Telekom-Billigmarke Congstar-Chef muss Posten räumen

Abschied von Congstar: Alexander Lautz wechselt voraussichtlich zu T-Systems

Der Misserfolg der Telekom-Billigmarke Congstar zieht personelle Konsequenzen nach sich: Congstar-Geschäftsführer Alexander Lautz verliert zum April den Chefposten bei der Telekom-Tochter. Einen Nachfolger gibt es offenbar noch nicht.

Hamburg - Schrille Farben, coole Sprüche, einfache Tarife - als Telekom-Chef René Obermann 2007 mit dem Billigableger Congstar an den Start ging, sollte dies eine Kampfansage an die florierende Billigtelefonie-Konkurrenz sein.

Congstar durfte dafür keinerlei Assoziationen mit dem Magenta-Konzern wecken, in den an eine junge Klientel gerichteten Werbespots tauchte nirgendwo die Deutsche Telekom Börsen-Chart zeigen auf. Auch räumlich ging Congstar auf Distanz zum Mutterkonzern. Das Telekom eigene Start-up bezog seine Büros im Kölner Rheinauhafen, nicht in der Bonner Zentrale.

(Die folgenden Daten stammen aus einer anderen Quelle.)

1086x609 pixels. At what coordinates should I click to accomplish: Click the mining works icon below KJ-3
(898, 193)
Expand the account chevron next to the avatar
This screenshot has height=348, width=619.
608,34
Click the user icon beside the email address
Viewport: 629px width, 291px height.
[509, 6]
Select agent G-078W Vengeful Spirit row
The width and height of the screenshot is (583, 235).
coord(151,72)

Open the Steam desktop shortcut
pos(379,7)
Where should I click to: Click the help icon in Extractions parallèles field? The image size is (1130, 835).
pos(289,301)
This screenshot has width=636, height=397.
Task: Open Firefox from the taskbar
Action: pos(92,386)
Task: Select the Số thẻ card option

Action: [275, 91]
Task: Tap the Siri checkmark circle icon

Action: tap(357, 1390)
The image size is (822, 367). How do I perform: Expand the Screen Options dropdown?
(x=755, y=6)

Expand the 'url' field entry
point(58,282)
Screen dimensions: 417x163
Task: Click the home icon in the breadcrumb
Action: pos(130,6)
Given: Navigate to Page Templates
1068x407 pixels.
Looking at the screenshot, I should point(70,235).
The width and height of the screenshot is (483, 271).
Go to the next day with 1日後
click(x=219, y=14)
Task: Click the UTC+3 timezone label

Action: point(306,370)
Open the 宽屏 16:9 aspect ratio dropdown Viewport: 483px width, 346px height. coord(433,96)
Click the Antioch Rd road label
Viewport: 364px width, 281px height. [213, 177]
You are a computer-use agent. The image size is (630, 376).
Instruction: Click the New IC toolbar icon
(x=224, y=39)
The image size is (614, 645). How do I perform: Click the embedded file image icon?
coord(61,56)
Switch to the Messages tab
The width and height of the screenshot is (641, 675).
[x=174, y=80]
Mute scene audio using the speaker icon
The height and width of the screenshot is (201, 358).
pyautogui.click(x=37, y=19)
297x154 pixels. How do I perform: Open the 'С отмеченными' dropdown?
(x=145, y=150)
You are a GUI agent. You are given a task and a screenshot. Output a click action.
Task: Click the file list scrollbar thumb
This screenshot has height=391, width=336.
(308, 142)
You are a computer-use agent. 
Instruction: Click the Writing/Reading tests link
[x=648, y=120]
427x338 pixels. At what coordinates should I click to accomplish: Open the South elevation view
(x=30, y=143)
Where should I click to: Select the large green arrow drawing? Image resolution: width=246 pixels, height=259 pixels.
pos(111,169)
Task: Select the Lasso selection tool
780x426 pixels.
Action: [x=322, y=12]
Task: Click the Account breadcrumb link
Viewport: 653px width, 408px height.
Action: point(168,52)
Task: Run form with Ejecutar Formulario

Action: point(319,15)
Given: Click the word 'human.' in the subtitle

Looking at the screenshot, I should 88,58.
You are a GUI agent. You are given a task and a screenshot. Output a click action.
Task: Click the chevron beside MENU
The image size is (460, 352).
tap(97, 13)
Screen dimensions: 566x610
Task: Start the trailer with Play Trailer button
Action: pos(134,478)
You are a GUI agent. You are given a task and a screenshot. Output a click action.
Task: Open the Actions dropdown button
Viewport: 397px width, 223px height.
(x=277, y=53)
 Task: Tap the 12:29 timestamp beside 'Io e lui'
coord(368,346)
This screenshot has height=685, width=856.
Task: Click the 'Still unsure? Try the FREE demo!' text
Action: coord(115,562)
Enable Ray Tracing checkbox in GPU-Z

Obermann war zu diesem Zeitpunkt selbst erst kurze Zeit Telekom-CEO, sein neuer Ansatz überzeugte damals die meisten Marktbeobachter. Heute ist klar: Er ist mit dem Billigableger gescheitert.

Congstar gilt in der Branche als einziger defizitärer Discount-Anbieter - und das, obwohl die Telekom-Tochter von der Infrastruktur des deutschen Marktführers eigentlich profitieren müsste. "Die Telekom hat offenbar selbst nie an den Erfolg von Congstar geglaubt. Das Angebot sollte nur verhindern, dass wechselwillige Kunden zur Konkurrenz flüchten", spottet ein Branchenkenner.

Die Geschäfte laufen derart schlecht, dass Obermann nun Konsequenzen zieht. Congstar-Geschäftsführer Alexander Lautz muss den Chef-Posten räumen, ab April wechselt der Manager voraussichtlich zu der IT-Tochter T-Systems. Dort soll er das Marketing für das Geschäft mit Connected Cars übernehmen, also mit ans Internet angebundenen Autos. Wer die Congstar-Spitze besetzen soll, ist offenbar noch unklar. Eine Congstar-Sprecherin wollte sich zu dem Thema nicht äußern.